Note that we don’t need transitions out of the accept state, because the TM halts as soon as we reach an accept state.
Try running this on
010
01010
011001
2.2 Ends with 101
Here is a FA for accepting strings that end with 101.
In this automaton, we can enter the accepting state many times (e.g., 101010) but only accept the string if we are in the accepting state AND have processed all of the input.
Notice the difference in how the accepting state is handled. In a FA, we halt if we reach the end of input and are in a final state. But TMs don’t have the idea of “end of input” – a TM can make any number of passes over its input. A TM halts when it enters a final state regardless of how many symbols it has processed.
In this case, therefore, when we spot a 101, we look to see if we are at the end of the string (input $\epsilon$) and, if so, halt.
But there’s a simpler, arguably more “Turing-machine-style” way to do this. In this TM, state 0 simply moves the head to the end of the string, then states 1…4 move right-to-left to check if the end of the string is “101”.
Try running this on
101
1010
1010101
2.3 $0^n1^n$
Now let’s consider a context-free language.
Consider the language of all strings of the form $0^n1^n$, i.e., some number of zeros followed by an equal number of ones. This is a typical “counting” problem for a PDA, as shown to the right.

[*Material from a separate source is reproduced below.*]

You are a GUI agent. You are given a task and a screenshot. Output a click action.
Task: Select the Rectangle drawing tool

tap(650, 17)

The TM does not use a stack, but we achieve much the same by “matching” symbols. We will remove pairs of ’0’s and ’1’s until we have no ’0’s left, then make sure that all of the ’1’s are also gone.
Starting from state 0, we erase the leftmost ‘0’.

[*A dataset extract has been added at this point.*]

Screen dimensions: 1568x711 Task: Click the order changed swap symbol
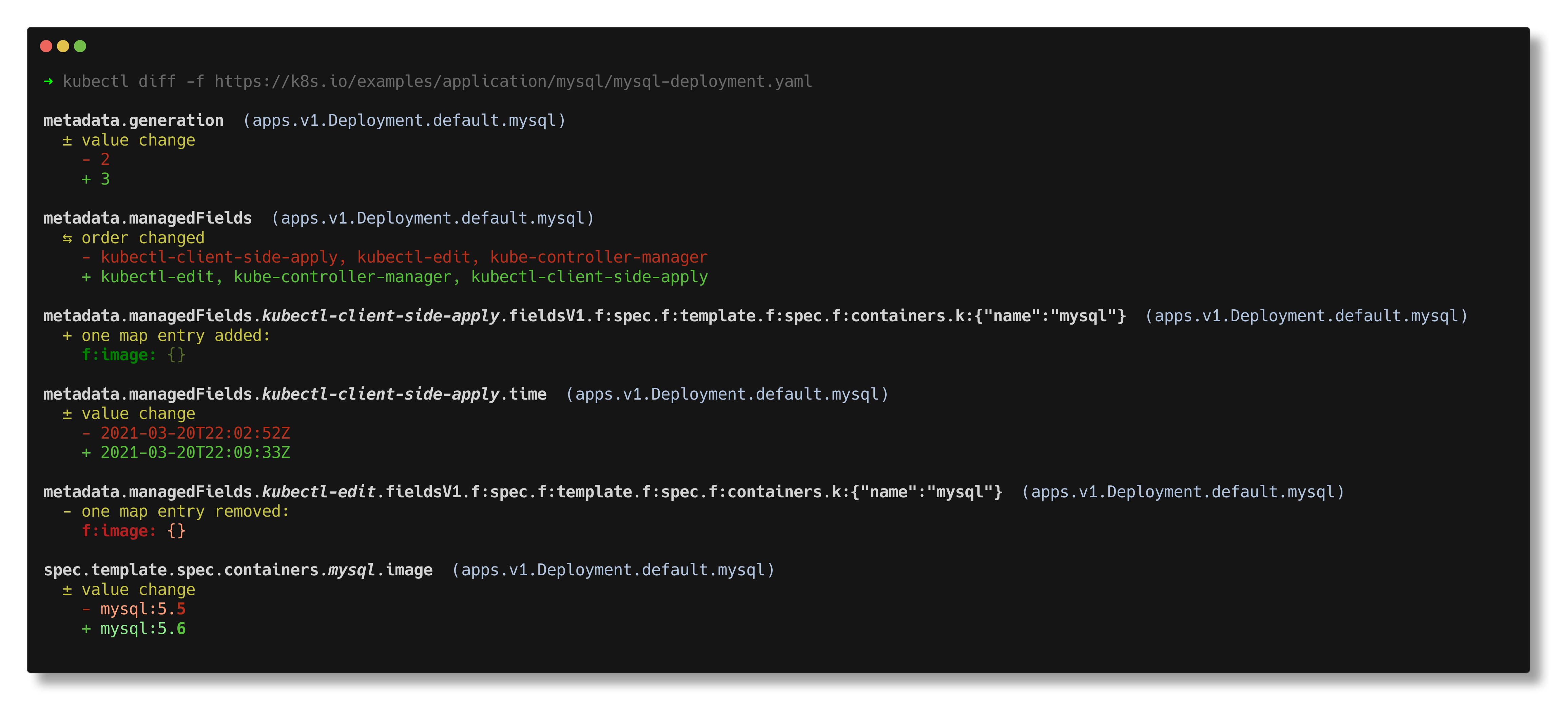tap(67, 238)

In state 1, we then skip over any remaining ’0’s, expecting to hit a ‘1’.
When we see a ‘1’, we replace it with an ‘x’.
In state 2 we then run back to the left end of the string and return to state 0 so we can repeat the whole process.
If, in state 0, we are looking at an ‘x’, we make one last pass over the string to make sure we have no ’1’s remaining.
Try running this on
0011
00011
00111
The TMs in this section illustrate a number of “programing style” tips that are worth pointing out to people new to Turing machines:
The TM controller is a deterministic FA. So anything you can do with a DFA, you can translate directly to a TM, never changing anything on the tape. But sometimes TMs can do the same thing in a simpler fashion.
Unlike FAs, a TM can make multiple passes over the input data.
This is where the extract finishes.